[Collected data entries]
▬▬▬
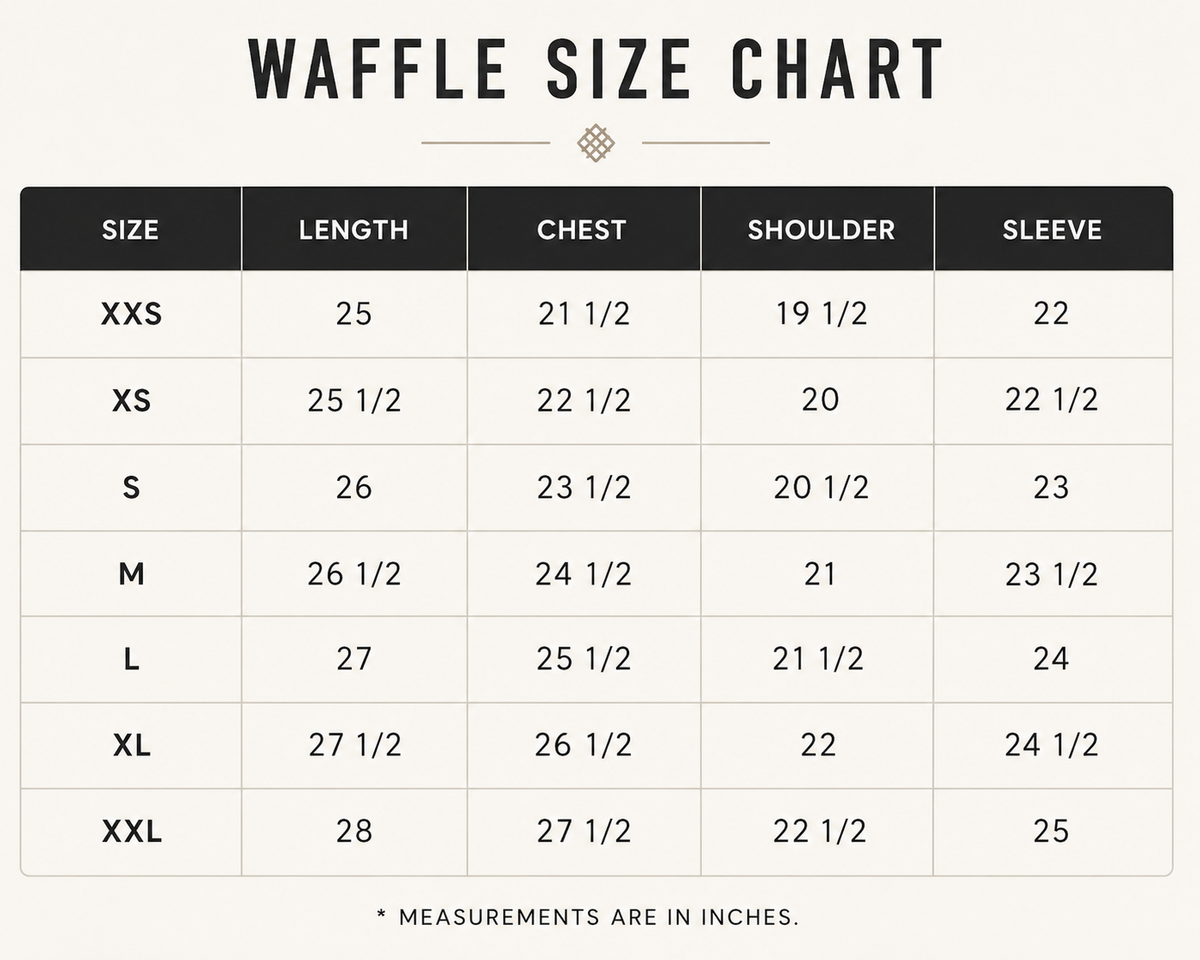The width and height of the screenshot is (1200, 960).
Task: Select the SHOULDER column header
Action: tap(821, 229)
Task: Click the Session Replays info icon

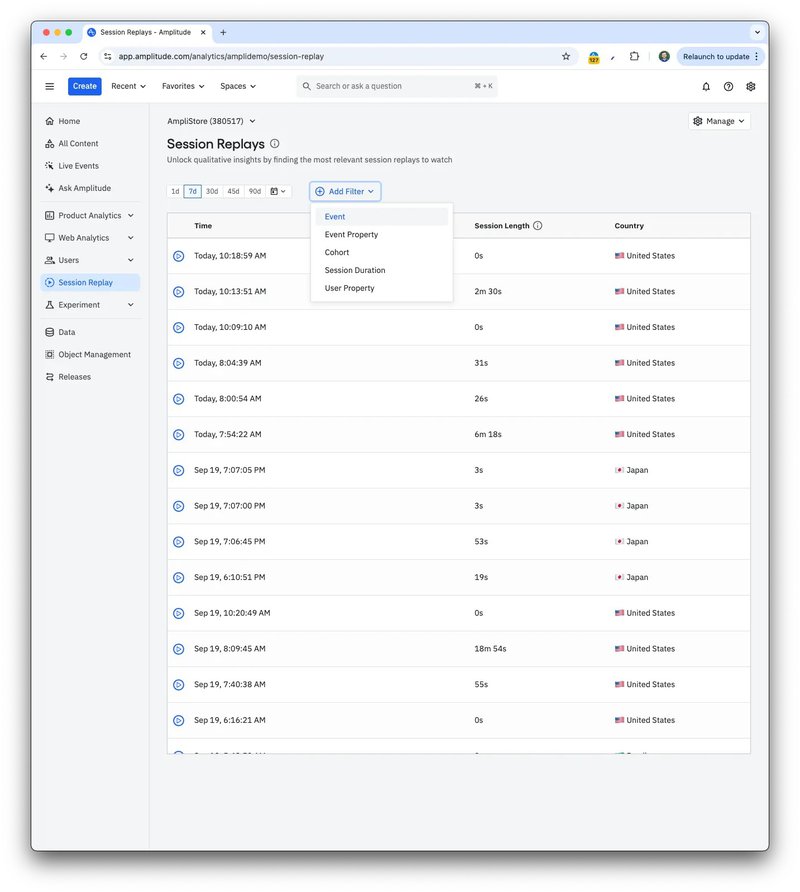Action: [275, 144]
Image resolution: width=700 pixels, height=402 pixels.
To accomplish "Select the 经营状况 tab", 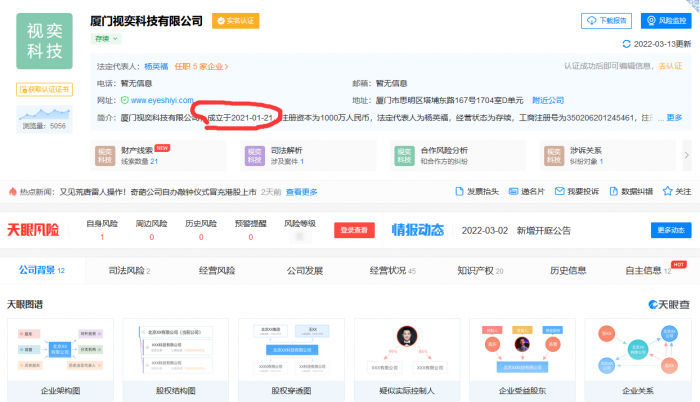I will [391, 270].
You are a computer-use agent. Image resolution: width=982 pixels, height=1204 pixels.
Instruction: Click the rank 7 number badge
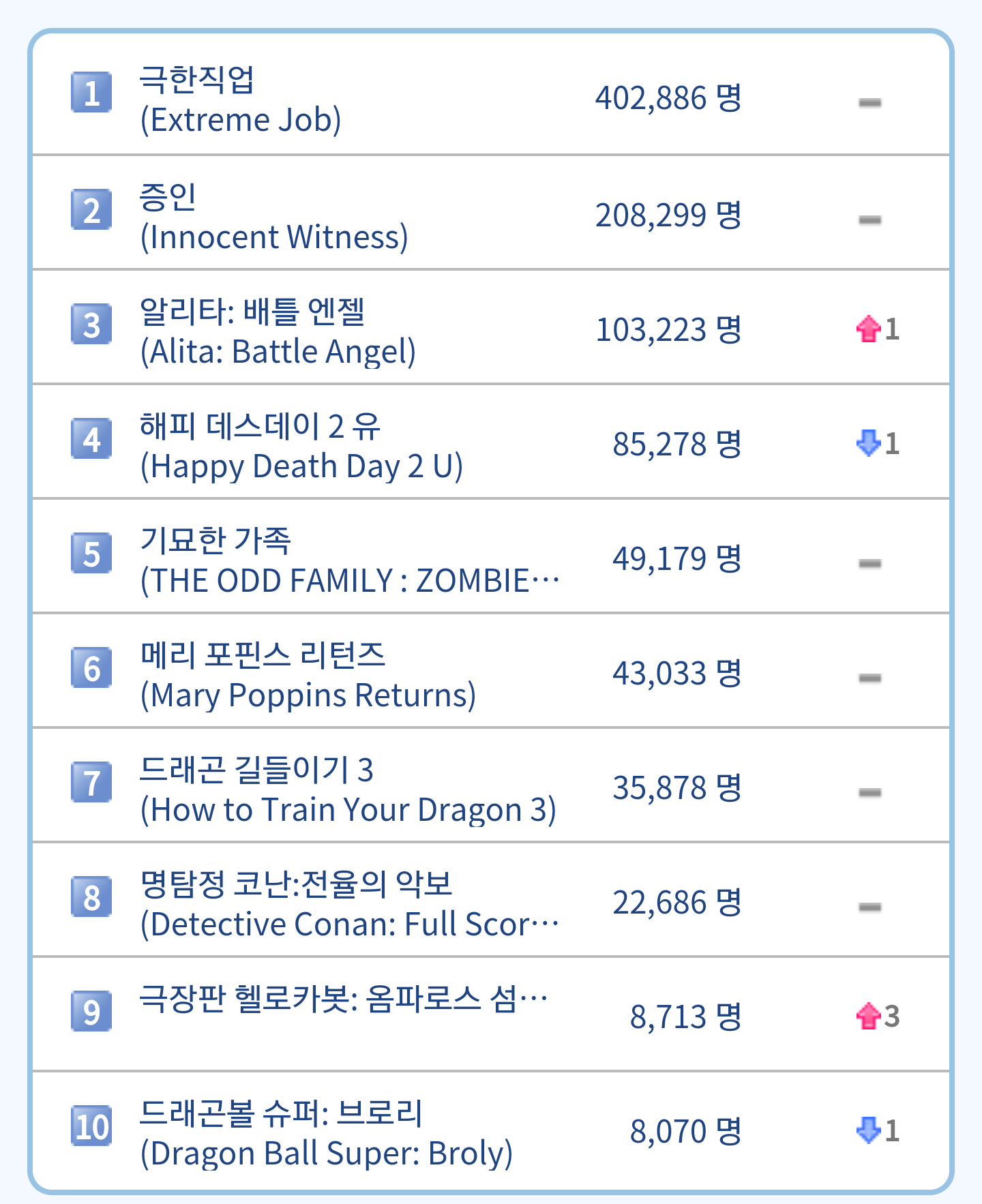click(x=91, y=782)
▬▬▬
### Problem requirements
Find the lines in the entries above where "resolution" occurs, and copy each of them.

### Result of the exercise
Image resolution: width=700 pixels, height=402 pixels.
You are a computer-use agent. Image resolution: width=982 pixels, height=1204 pixels.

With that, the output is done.